You can use either of these methods, but there is a caveat. SQLMesh parses and understands SQL queries from its use of SQLGlot. This means that you can get table and column-level lineage from any model in your project that is defined by SQL code. If you instead want to convert your Ibis query to a DataFrame, you will only get table-level lineage for those, since no SQL is created. (Note in the SQLMesh UI screenshot that the ibis.ibis_full_model_python model’s column names are greyed out.)

Lineage of Ibis Models Figure 1. Lineage of Ibis Models.

Querying Data

Now that our environments and models are set up, let's query some data and make modifications.

1. Fetch Data:

To retrieve data from a specific model, use the following command:

sqlmesh fetchdf "select * from ibis.ibis_full_model_sql;"

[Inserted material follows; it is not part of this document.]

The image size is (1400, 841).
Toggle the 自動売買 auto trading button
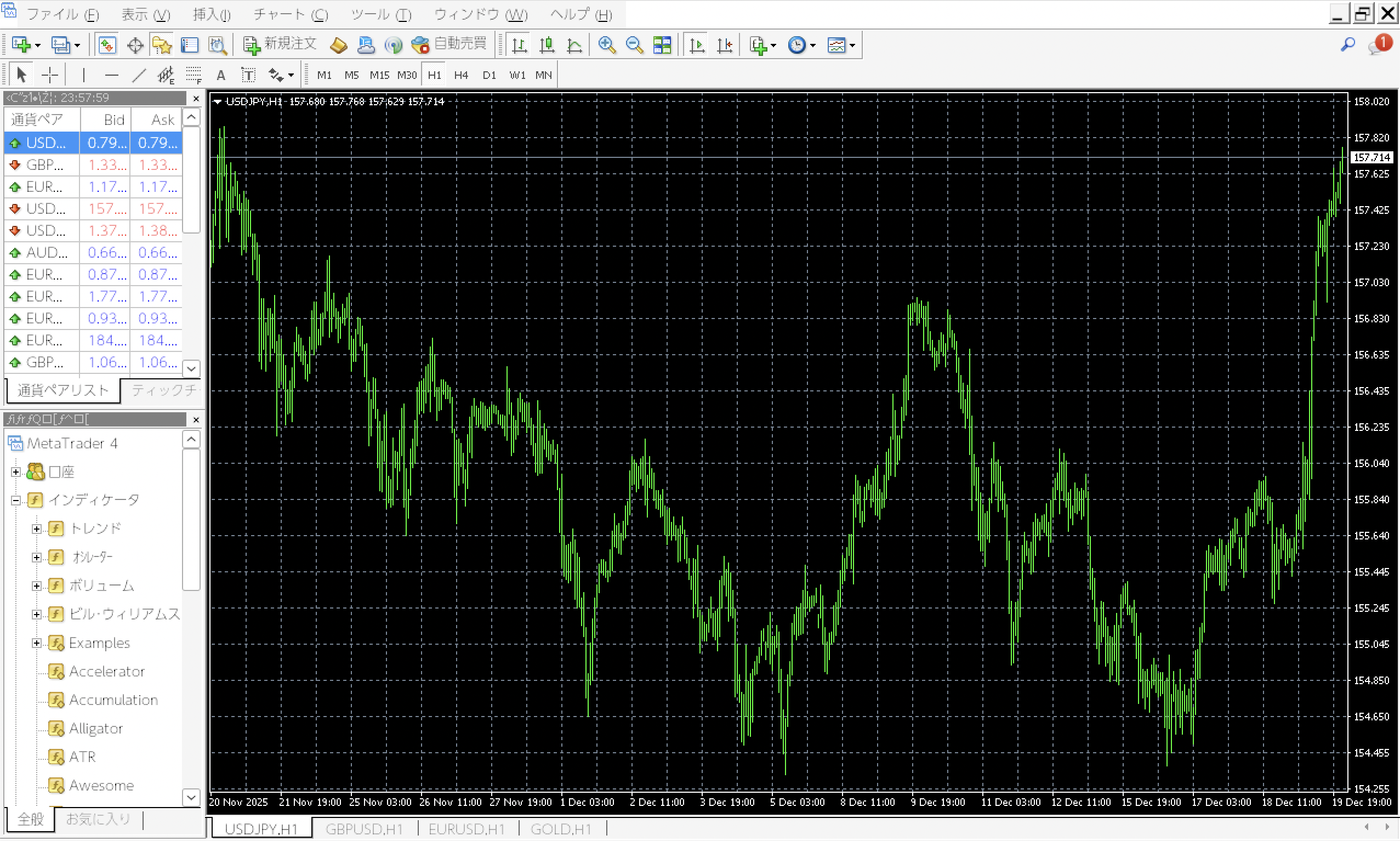coord(449,45)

This command fetches data from the specified model from the terminal and displays it for you inline:

Model Before Changes Figure 2. Model Before Changes.

2. Making Changes:

Open the ibis_full_model_sql.py file. We will use ibis’s mutate method to add a new column to one of our models:

change = query.mutate(new_col=query.item_id * 2)

Add this code to line 27 just before the python return statement.

Adjust the return statement to return your change.

return ibis.to_sql(change)

Save your file and run sqlmesh plan dev to apply the changes to the development environment.

Note: This same change can be made to the ibis_full_model_python.py file as well. Add the same change column code before the return statement and adjust the return to be return change.to_pandas() instead of return query.to_pandas().

3. Verify Changes:

Fetch data again using sqlmesh fetchdf to verify that the changes have been applied correctly. To fetch data from the dev environment add a __dev to the name of the model as shown below:

sqlmesh fetchdf "select * from ibis__dev.ibis_full_model_sql;"

Model After Changes Figure 2. Model After Changes.

See how this model now has a new column, reflecting our change! Once you’re happy with all your changes in dev, you can run sqlmesh plan to apply this and any other changes you made to the production environment.

Conclusion

By combining the power of SQLMesh and Ibis, you can streamline your data analysis workflow and derive valuable insights from your datasets. Experiment with different models and analyses to uncover hidden patterns and trends within your data!

Armed with these techniques, you can confidently explore your data and unlock its full potential. Happy analyzing!